Although analysts remain unsure of how quickly China might be able to close a huge gap with companies from Japan, South Korea, Taiwan and the United States, the funds have been slowly attracting new plants. A semiconductor industry group said in a recent report that it was tracking the production of more than 20 semiconductor manufacturing plants in China.

“Such spending momentum will drive China to the top-tier bracket for fab equipment and is paving the way to establish China’s position on the global semiconductor stage,” according to a recent report by SEMI, a global microelectronics industry association, referring to tools used to fabricate chips.

The GlobalFoundries project is being built in cooperation with the Chengdu municipal government. GlobalFoundries declined to specify the amount of the investment, but several documents on government websites put the total project around $10 billion.

Jason Gorss, a GlobalFoundries spokesman, declined to provide financial details but said in an email that “industry analysts estimate that the total cost of an advanced semiconductor fab is on the order of $10B and this fab will be in that range.” It is not clear how much investment is being provided by the company and how much by the Chengdu government.

Although the semiconductors produced at the plant will be a generation behind the most cutting-edge chip technology, they are based on a special design that is likely to make them useful in sensors for mobile devices, cars and other gadgets that are increasingly being connected to computer networks.

GlobalFoundries is based in Santa Clara, Calif., and owned by Abu Dhabi, one of the United Arab Emirates. The company has semiconductor plants across the world, including two former IBM plants in the United States that it uses to make chips for the American military.

Although Intel and Foxconn have said they have plans to build in America, the factories being built in China greatly outnumber them.

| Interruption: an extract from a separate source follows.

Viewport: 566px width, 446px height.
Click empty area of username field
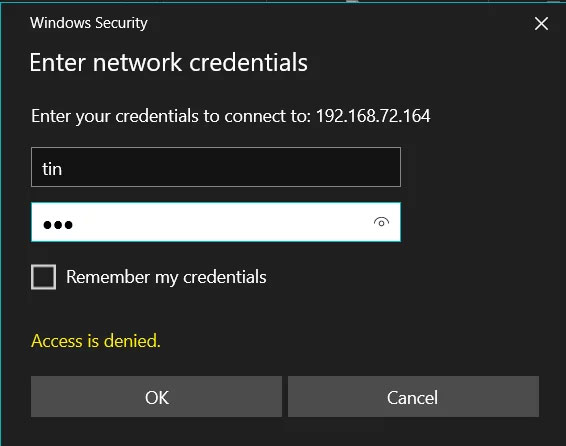231,167
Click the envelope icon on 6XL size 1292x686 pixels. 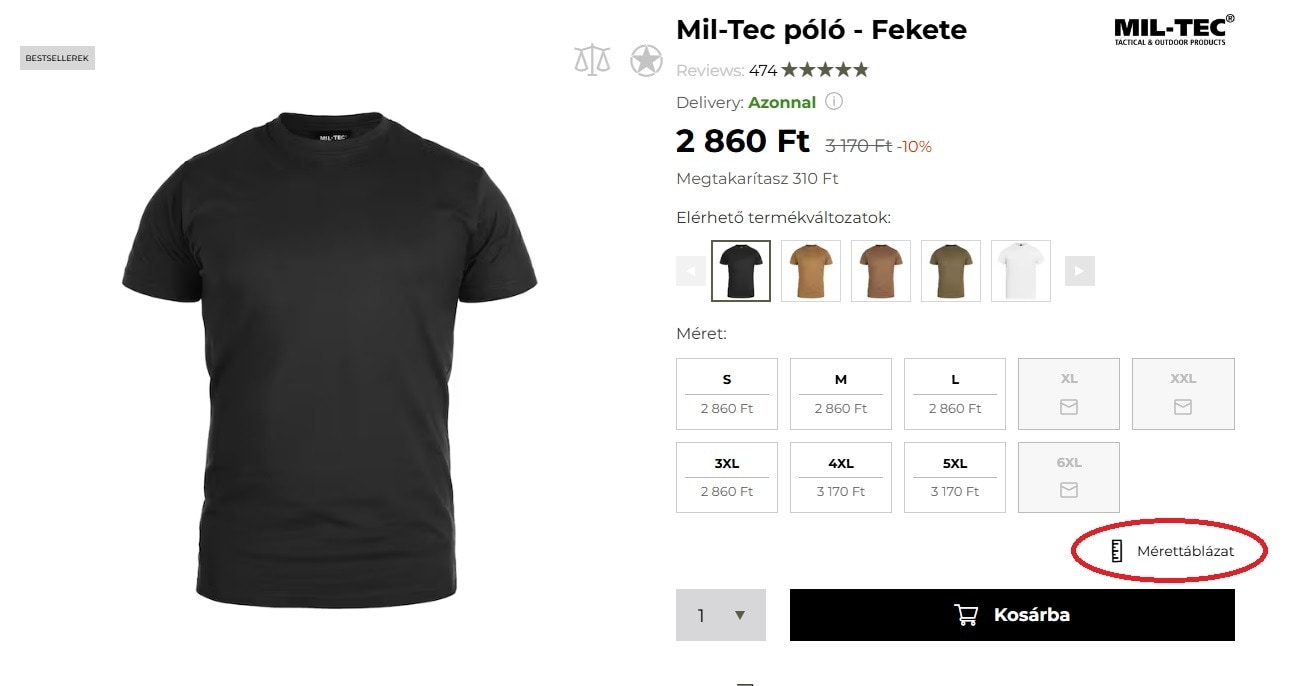tap(1068, 490)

In late 2015, a leading chip maker, Taiwan Semiconductor Manufacturing, said it would build a production facility in China despite longtime concerns from Taiwan’s government about insulating the industry from Chinese competition and potential intellectual property theft. Late last year, another major chip maker from Taiwan, United Microelectronics, said it would build a factory on the east coast of China.

Other companies have taken different approaches. The American chip maker AMD has licensed technology to a Chinese joint venture, also in Chengdu. IBM has licensed chip technology to a separate local partner.